— Stated exercise —
Reproduce the stretch of entries from the line containing "Check the box" through the end of the entries, both ends included, and leave the pictures out.

----

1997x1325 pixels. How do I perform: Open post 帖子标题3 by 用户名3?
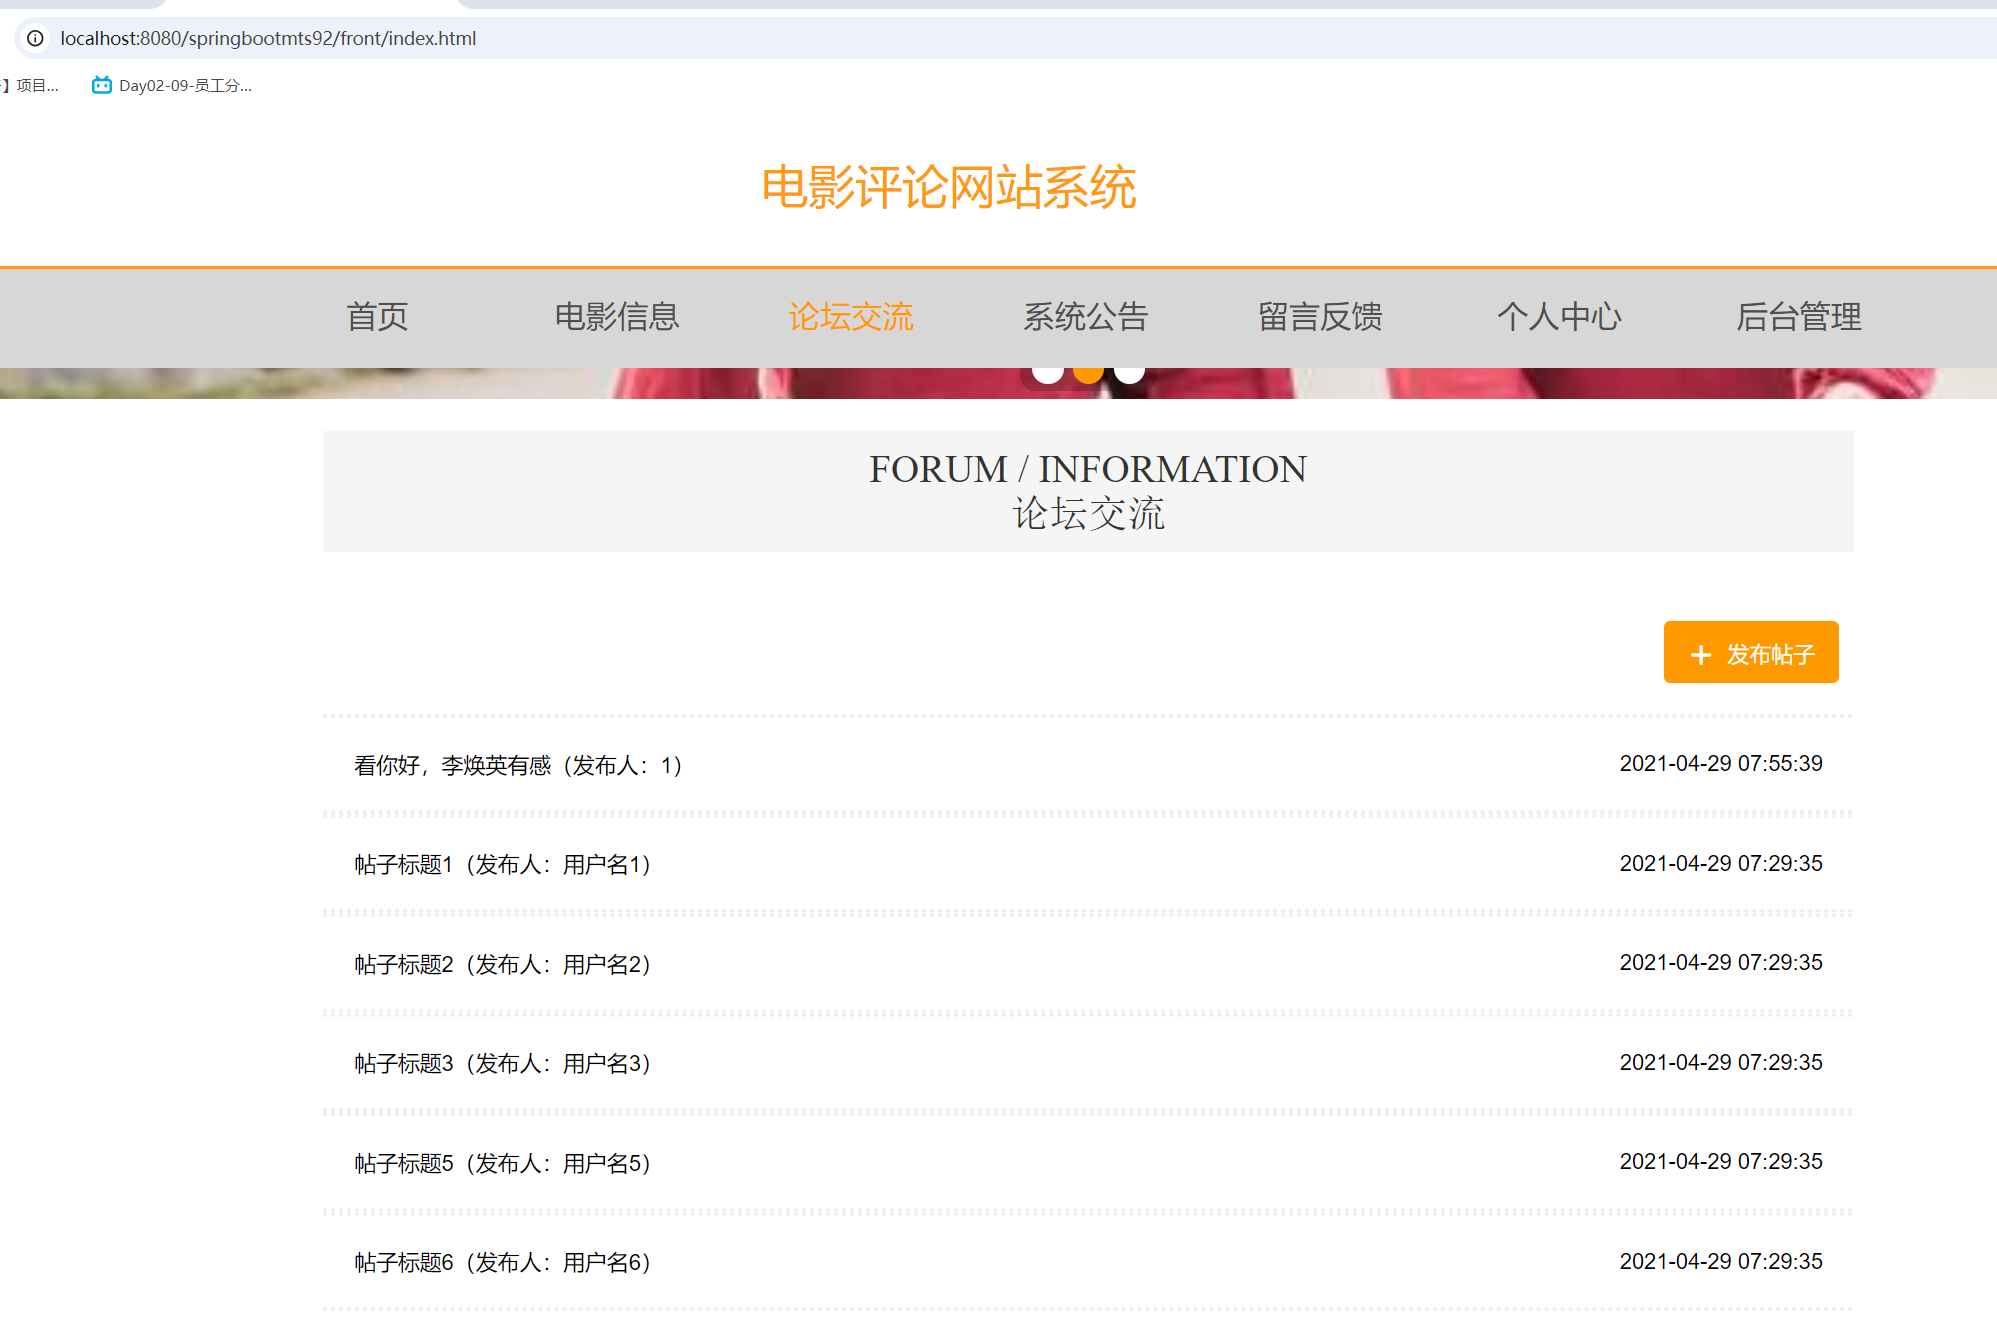(x=503, y=1064)
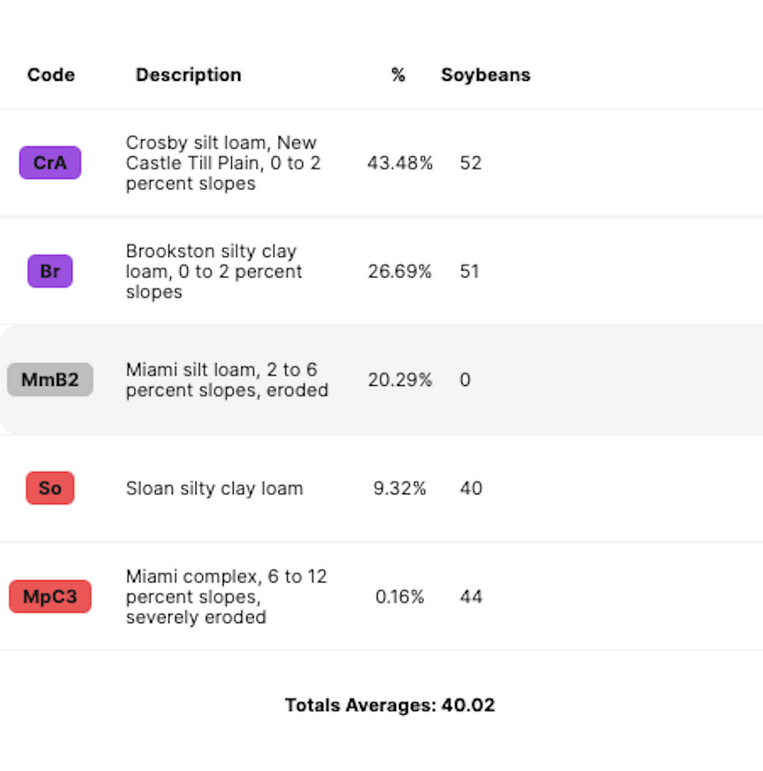
Task: Click the purple CrA soil code badge
Action: pos(50,163)
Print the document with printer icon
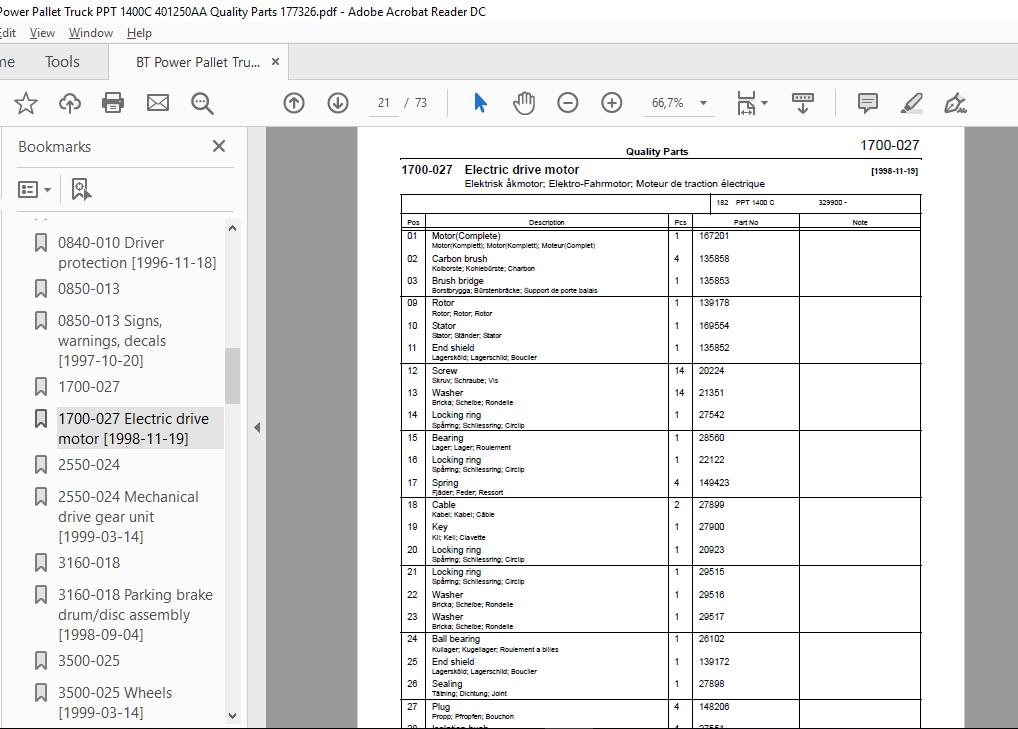 pos(113,103)
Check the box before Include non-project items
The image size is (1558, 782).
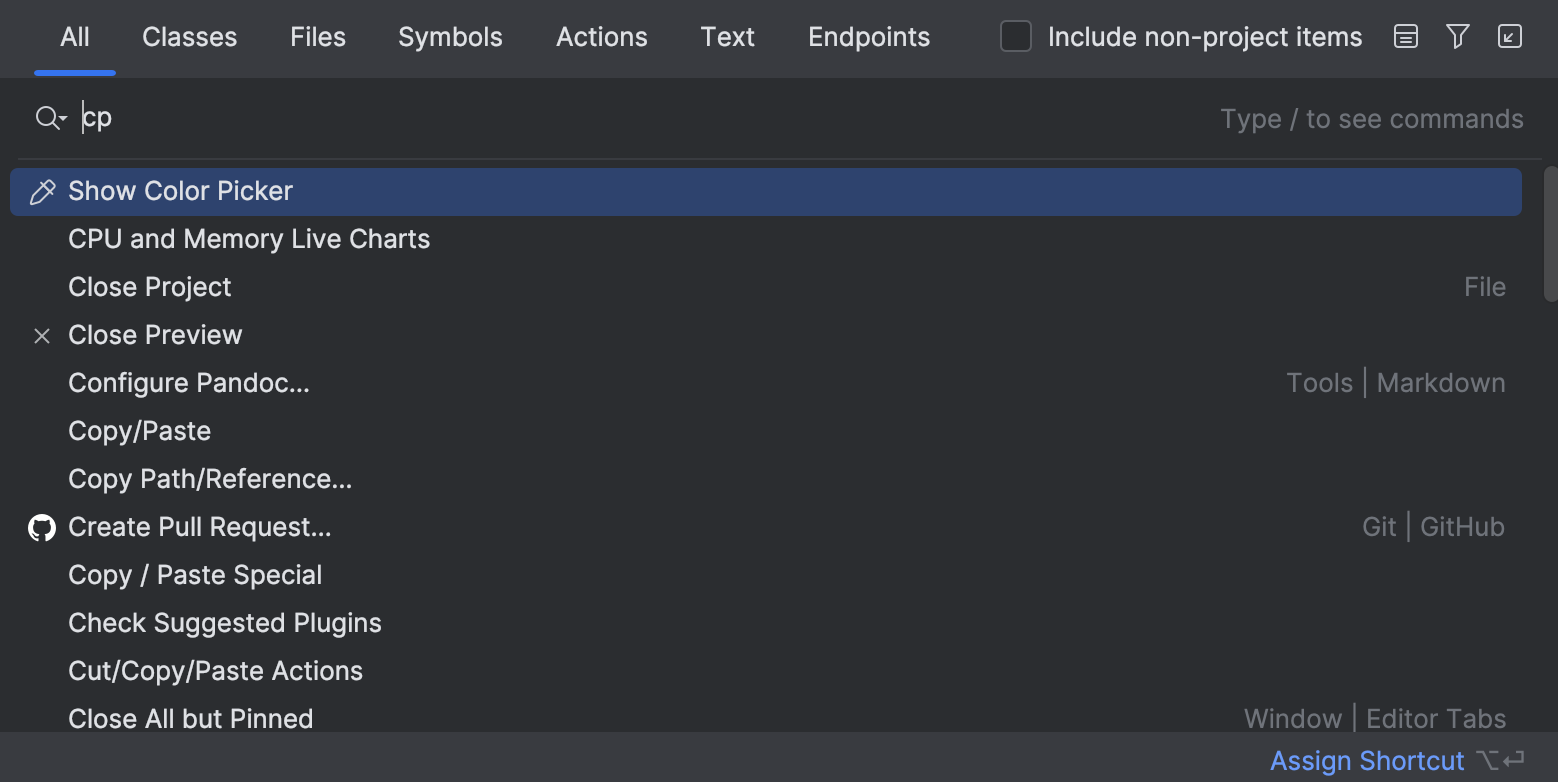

----

— Task result —
Check the box before Include non-project items
The image size is (1558, 782).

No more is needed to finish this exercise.